VELSHI: The thoughts of our dear friend Doris Kearns Goodwin, one of the two of our favorite historians, who led today`s January 6 discussion with members of Congress. We`ll hear from the other one when the 11th Hour continues.



VELSHI: The Last Thing Before We Go Tonight, on this anniversary of the attack on Capitol Hill, just a few more observations about the fragile state of our democracy. Our friend Jon Meacham, the other historian, today`s discussion with members of Congress is currently advising President Biden, yet, as he pointed out today, he`s not a Democrat. He says he`s voted for both Democrats and Republicans. Meacham even wrote the seminal biography of former President George H.W. Bush. So, with all that in mind, here`s Jon Meacham, his view of where we might go from here.
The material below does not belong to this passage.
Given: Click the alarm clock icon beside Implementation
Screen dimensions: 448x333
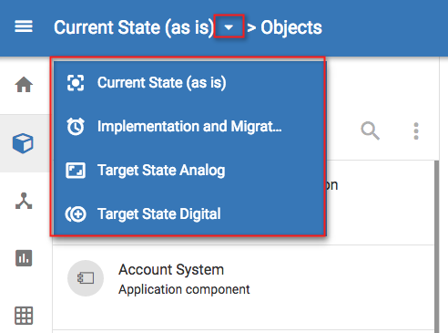Looking at the screenshot, I should [x=76, y=127].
JON MEACHAM, PRESIDENTIAL HISTORIAN: We don`t know. This is a chapter. It`s not the end of the story. And if it is the end of the story, then we have failed in a way as a people that the world will forever condemned to lose this as the song says, to lose this gift through selfishness and greed for power for autocratic impulse would be beyond tragic. I don`t believe that`s going to happen. But I believe we`re as close to that as we have been since Sumpter.
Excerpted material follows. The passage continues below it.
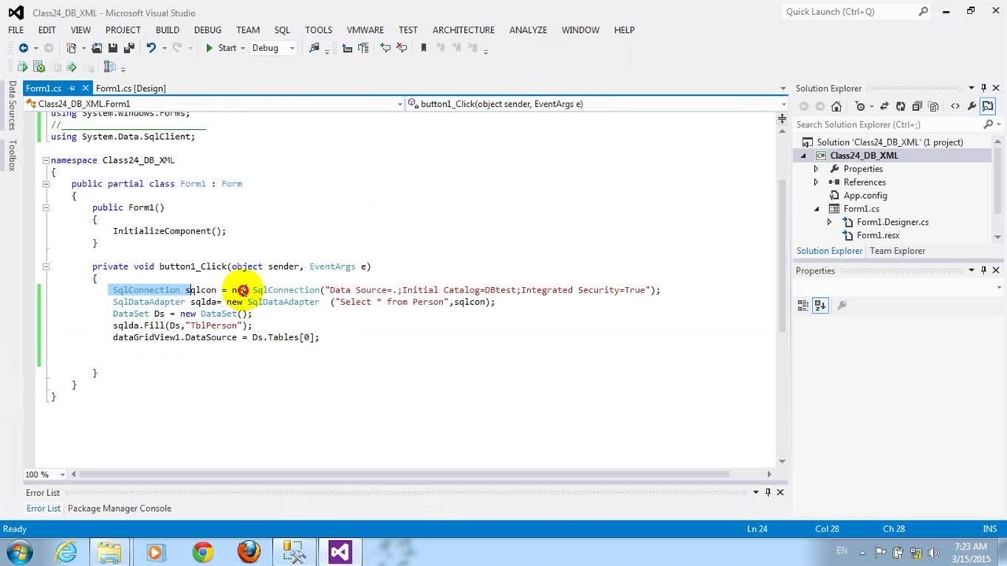
Task: Click the Save All toolbar icon
Action: [129, 48]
January 6 is it`s not a wake-up call. That`s not quite the right way to put it. It is, as the president says, it`s an inflection point. And it`s either a step on the way to the abyss or it is a call to arms, figuratively for citizens to engage and say no. We are more important, the work we are about is more important than the will and the whim of a single man or a single party or a single interest.

Churchill once said that the future is unknowable, but the past should give us hope. Just the present we have to get through.


VELSHI: Wise words from our friend Jon Meacham and Prime Minister Churchill to take us off the air tonight. That is our broadcast for this Thursday night, with our thanks for being with us and my gratitude that America remains tonight a democracy, imperfect though it is. On behalf of all of my colleagues at the networks of NBC News, good night.